Output every line of the material exactly, omitting images.

(EXTRACTED ENTRIES Opens)

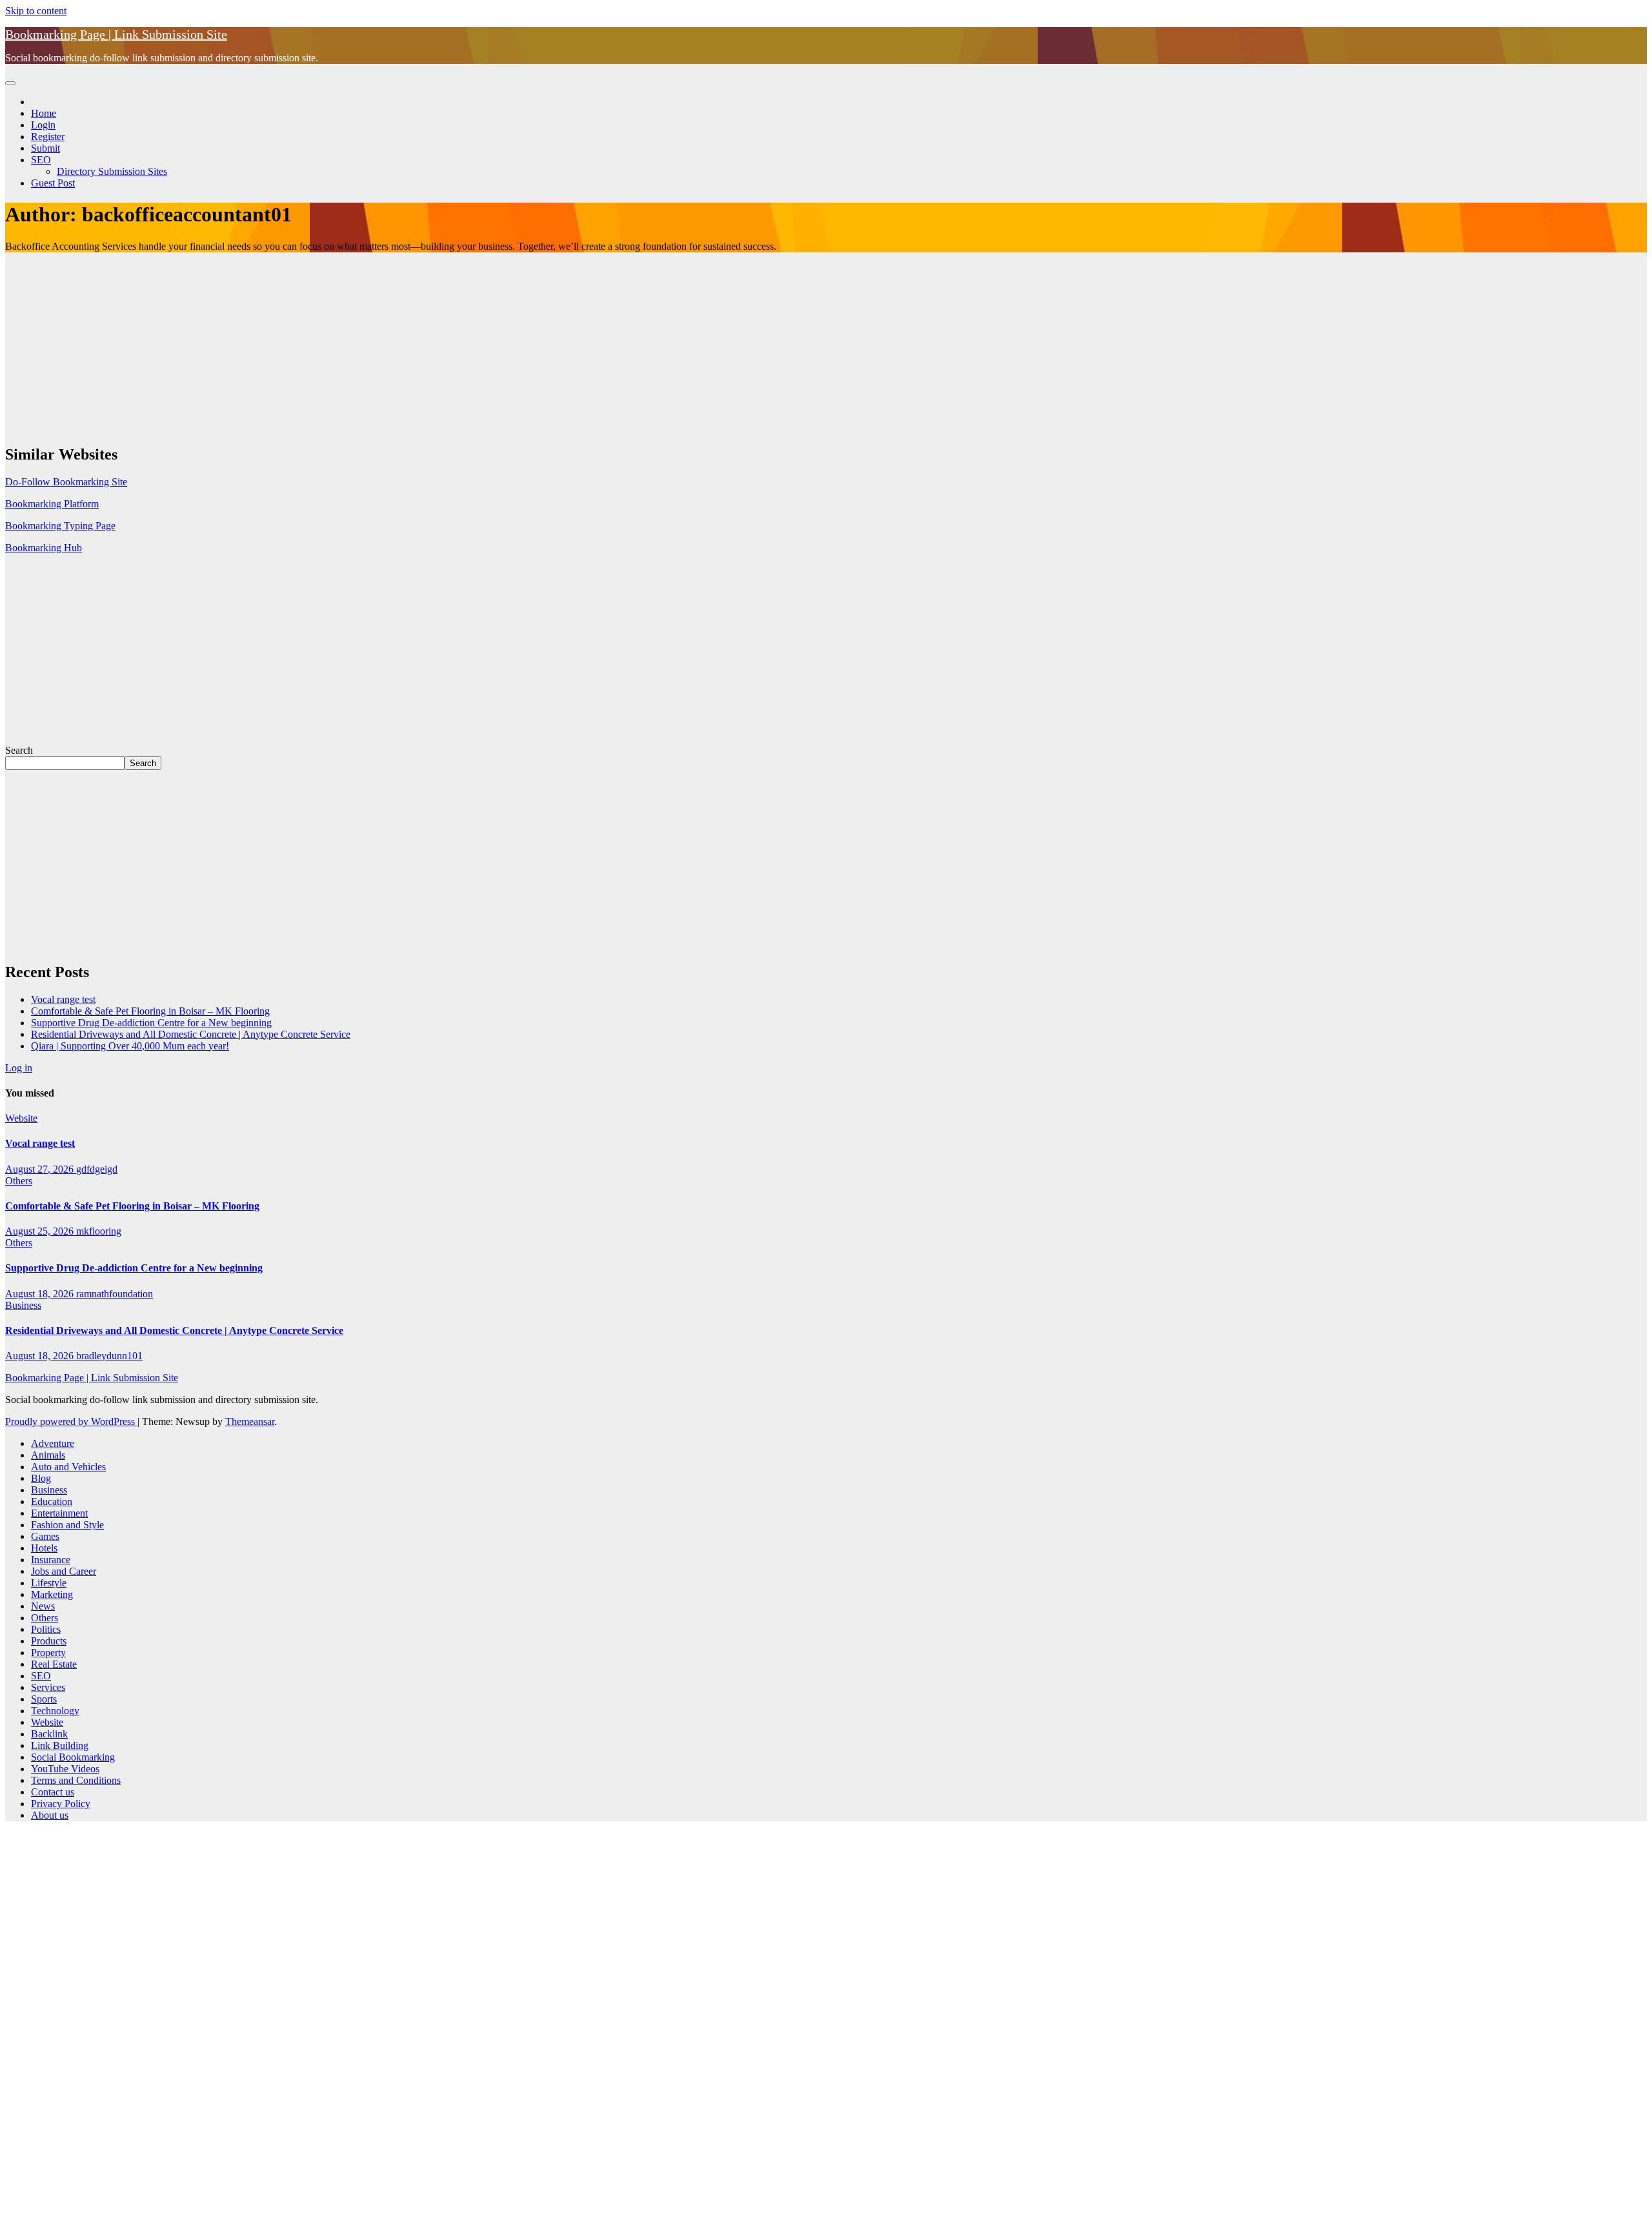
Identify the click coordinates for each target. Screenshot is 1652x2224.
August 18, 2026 (40, 1293)
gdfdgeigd (96, 1169)
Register (48, 136)
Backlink (49, 1733)
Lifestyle (48, 1582)
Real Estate (54, 1664)
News (43, 1606)
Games (45, 1536)
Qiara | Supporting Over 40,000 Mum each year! (130, 1045)
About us (49, 1815)
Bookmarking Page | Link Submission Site (116, 34)
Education (51, 1501)
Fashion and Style (67, 1524)
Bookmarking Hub (43, 547)
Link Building (59, 1745)
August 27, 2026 (40, 1169)
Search (19, 750)
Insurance (50, 1559)
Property (48, 1652)
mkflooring (98, 1231)
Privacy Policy (60, 1803)
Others (18, 1180)
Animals (48, 1455)
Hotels (44, 1547)
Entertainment (59, 1513)
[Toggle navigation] (10, 83)
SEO (41, 159)
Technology (55, 1710)
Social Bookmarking (73, 1757)
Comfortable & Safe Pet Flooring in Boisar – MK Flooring (150, 1011)
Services (48, 1687)
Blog (41, 1478)
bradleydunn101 (109, 1355)
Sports (44, 1698)
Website (21, 1118)
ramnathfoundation (114, 1293)
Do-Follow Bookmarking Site (66, 481)
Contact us (52, 1791)
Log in (18, 1067)
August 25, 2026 (40, 1231)
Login (43, 124)
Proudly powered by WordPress (71, 1421)
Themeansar (249, 1421)
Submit (45, 148)
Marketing (52, 1594)
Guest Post (53, 182)
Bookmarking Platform (52, 503)
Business (23, 1305)
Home (43, 113)
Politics (46, 1629)
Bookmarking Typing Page (60, 525)
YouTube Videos (65, 1768)
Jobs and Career (63, 1571)
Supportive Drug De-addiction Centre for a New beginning (151, 1022)
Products (48, 1640)
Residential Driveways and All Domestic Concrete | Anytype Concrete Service (190, 1034)
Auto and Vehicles (68, 1466)
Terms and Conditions (76, 1780)
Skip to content (35, 10)
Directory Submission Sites (112, 171)
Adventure (52, 1443)
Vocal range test (63, 999)
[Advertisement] (392, 342)
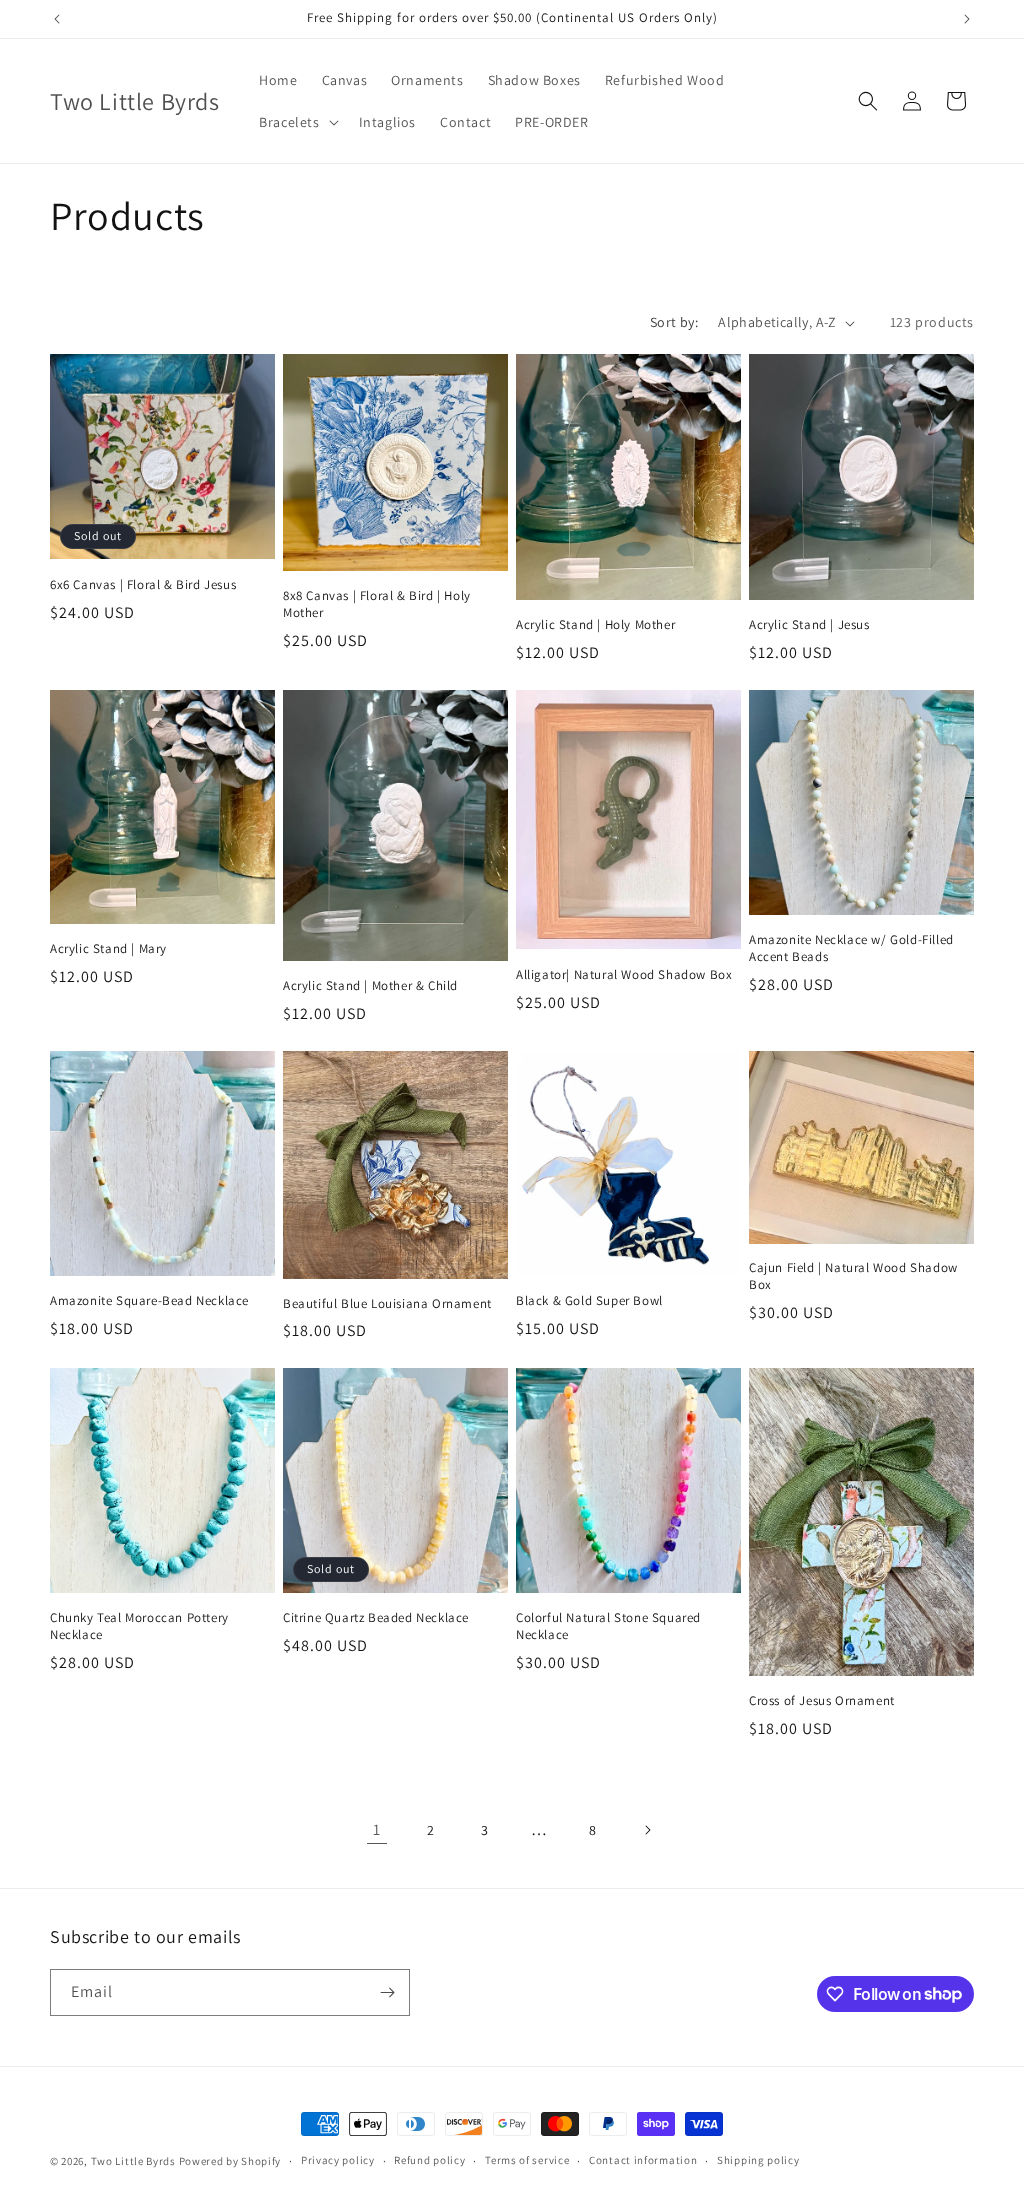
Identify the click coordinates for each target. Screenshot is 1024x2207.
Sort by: (674, 322)
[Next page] (647, 1830)
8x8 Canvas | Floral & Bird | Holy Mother (377, 604)
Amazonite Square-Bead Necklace (149, 1301)
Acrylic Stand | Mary (108, 949)
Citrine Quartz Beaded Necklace (376, 1618)
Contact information (643, 2160)
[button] (296, 122)
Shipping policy (758, 2160)
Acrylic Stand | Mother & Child (370, 986)
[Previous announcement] (57, 19)
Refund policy (429, 2160)
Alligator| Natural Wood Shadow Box (624, 975)
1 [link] (377, 1829)
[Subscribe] (387, 1992)
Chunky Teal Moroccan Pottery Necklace (139, 1626)
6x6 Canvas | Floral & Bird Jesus (143, 585)
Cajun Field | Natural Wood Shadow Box (853, 1276)
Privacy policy (338, 2160)
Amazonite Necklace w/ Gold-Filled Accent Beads (851, 948)
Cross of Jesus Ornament (822, 1701)
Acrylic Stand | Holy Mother (595, 625)
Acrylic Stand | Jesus (809, 625)
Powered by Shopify (230, 2161)
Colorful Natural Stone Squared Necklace (608, 1626)
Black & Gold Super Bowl (589, 1301)
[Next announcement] (967, 19)
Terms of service (527, 2160)
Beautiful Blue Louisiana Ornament (387, 1304)
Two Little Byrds (133, 2161)
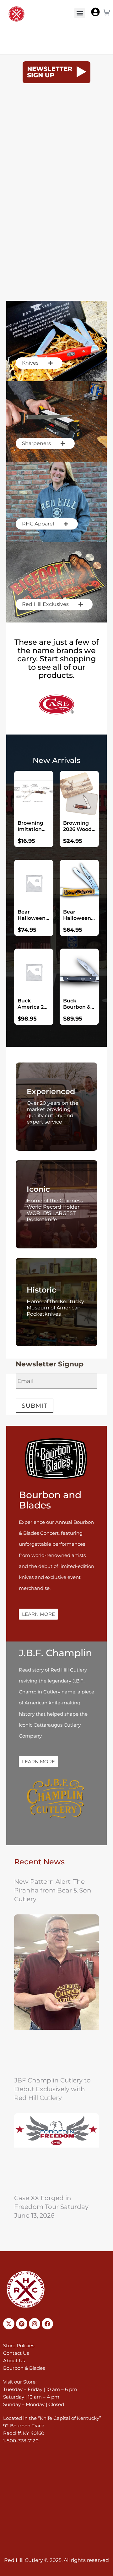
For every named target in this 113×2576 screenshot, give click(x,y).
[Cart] (106, 12)
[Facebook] (47, 2323)
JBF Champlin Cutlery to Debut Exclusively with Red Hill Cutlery (52, 2089)
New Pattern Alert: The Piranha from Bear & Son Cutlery (52, 1890)
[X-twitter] (8, 2323)
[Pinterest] (21, 2323)
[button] (79, 13)
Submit (34, 1405)
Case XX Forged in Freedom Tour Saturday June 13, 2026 (51, 2206)
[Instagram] (34, 2323)
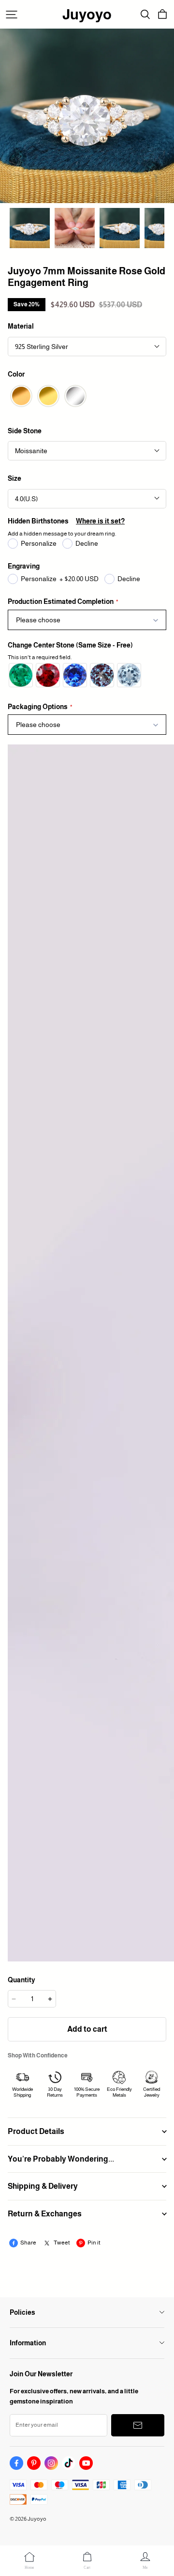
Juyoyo (87, 14)
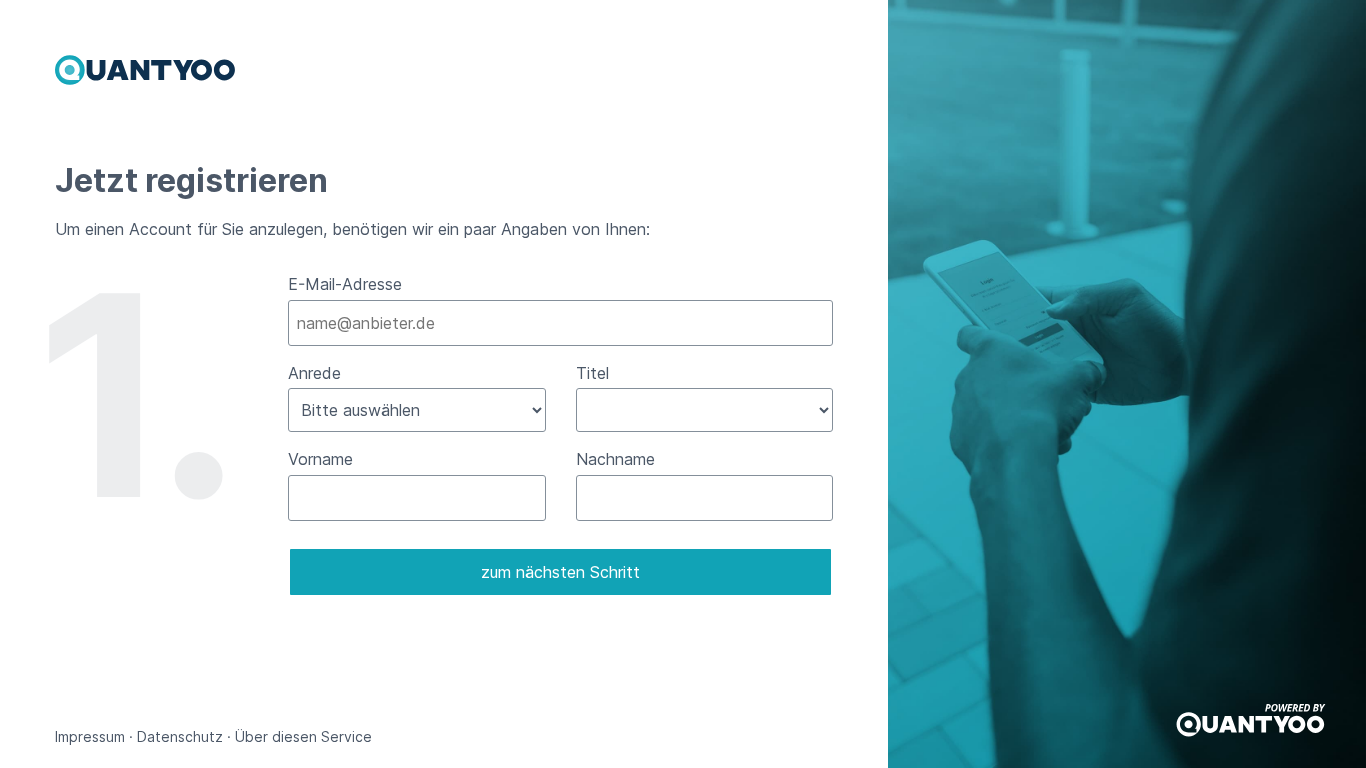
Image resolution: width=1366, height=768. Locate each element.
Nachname (615, 459)
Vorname (320, 459)
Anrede (314, 373)
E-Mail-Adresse (345, 284)
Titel (592, 373)
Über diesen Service (303, 736)
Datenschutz (180, 736)
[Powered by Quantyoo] (1251, 731)
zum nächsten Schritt (560, 572)
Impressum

(EXTRACTED ENTRIES Closes)

ANSWER BOX:
Identify the click coordinates for each target. Screenshot is 1652x2224.
August 18, 2026 (40, 1293)
gdfdgeigd (96, 1169)
Register (48, 136)
Backlink (49, 1733)
Lifestyle (48, 1582)
Real Estate (54, 1664)
News (43, 1606)
Games (45, 1536)
Qiara | Supporting Over 40,000 Mum each year! (130, 1045)
About us (49, 1815)
Bookmarking Page | Link Submission Site (116, 34)
Education (51, 1501)
Fashion and Style (67, 1524)
Bookmarking Hub (43, 547)
Link Building (59, 1745)
August 27, 2026 (40, 1169)
Search (19, 750)
Insurance (50, 1559)
Property (48, 1652)
mkflooring (98, 1231)
Privacy Policy (60, 1803)
Others (18, 1180)
Animals (48, 1455)
Hotels (44, 1547)
Entertainment (59, 1513)
[Toggle navigation] (10, 83)
SEO (41, 159)
Technology (55, 1710)
Social Bookmarking (73, 1757)
Comfortable & Safe Pet Flooring in Boisar – MK Flooring (150, 1011)
Services (48, 1687)
Blog (41, 1478)
bradleydunn101 (109, 1355)
Sports (44, 1698)
Website (21, 1118)
ramnathfoundation (114, 1293)
Do-Follow Bookmarking Site (66, 481)
Contact us (52, 1791)
Log in (18, 1067)
August 25, 2026 (40, 1231)
Login (43, 124)
Proudly powered by WordPress (71, 1421)
Themeansar (249, 1421)
Submit (45, 148)
Marketing (52, 1594)
Guest Post (53, 182)
Bookmarking Platform (52, 503)
Business (23, 1305)
Home (43, 113)
Politics (46, 1629)
Bookmarking Typing Page (60, 525)
YouTube Videos (65, 1768)
Jobs and Career (63, 1571)
Supportive Drug De-addiction Centre for a New beginning (151, 1022)
Products (48, 1640)
Residential Driveways and All Domestic Concrete | Anytype Concrete Service (190, 1034)
Auto and Vehicles (68, 1466)
Terms and Conditions (76, 1780)
Skip to content (35, 10)
Directory Submission Sites (112, 171)
Adventure (52, 1443)
Vocal range test (63, 999)
[Advertisement] (392, 342)
Identify the click coordinates for each target. Screenshot is 1024x2207.
Sort by: (674, 322)
[Next page] (647, 1830)
8x8 Canvas | Floral & Bird | Holy Mother (377, 604)
Amazonite Square-Bead Necklace (149, 1301)
Acrylic Stand | Mary (108, 949)
Citrine Quartz Beaded Necklace (376, 1618)
Contact information (643, 2160)
[button] (296, 122)
Shipping policy (758, 2160)
Acrylic Stand | Mother & Child (370, 986)
[Previous announcement] (57, 19)
Refund policy (429, 2160)
Alligator| Natural Wood Shadow Box (624, 975)
1 [link] (377, 1829)
[Subscribe] (387, 1992)
Chunky Teal Moroccan Pottery Necklace (139, 1626)
6x6 Canvas | Floral & Bird Jesus (143, 585)
Cajun Field | Natural Wood Shadow Box (853, 1276)
Privacy policy (338, 2160)
Amazonite Necklace w/ Gold-Filled Accent Beads (851, 948)
Cross of Jesus Ornament (822, 1701)
Acrylic Stand | Holy Mother (595, 625)
Acrylic Stand | Jesus (809, 625)
Powered by Shopify (230, 2161)
Colorful Natural Stone Squared Necklace (608, 1626)
Black & Gold Super Bowl (589, 1301)
[Next announcement] (967, 19)
Terms of service (527, 2160)
Beautiful Blue Louisiana Ornament (387, 1304)
Two Little Byrds (133, 2161)
For every named target in this 113×2576 screenshot, give click(x,y).
[Cart] (106, 12)
[Facebook] (47, 2323)
JBF Champlin Cutlery to Debut Exclusively with Red Hill Cutlery (52, 2089)
New Pattern Alert: The Piranha from Bear & Son Cutlery (52, 1890)
[X-twitter] (8, 2323)
[Pinterest] (21, 2323)
[button] (79, 13)
Submit (34, 1405)
Case XX Forged in Freedom Tour Saturday June 13, 2026 (51, 2206)
[Instagram] (34, 2323)
Juyoyo (87, 14)
Image resolution: width=1366, height=768. Locate each element.
Nachname (615, 459)
Vorname (320, 459)
Anrede (314, 373)
E-Mail-Adresse (345, 284)
Titel (592, 373)
Über diesen Service (303, 736)
Datenschutz (180, 736)
[Powered by Quantyoo] (1251, 731)
zum nächsten Schritt (560, 572)
Impressum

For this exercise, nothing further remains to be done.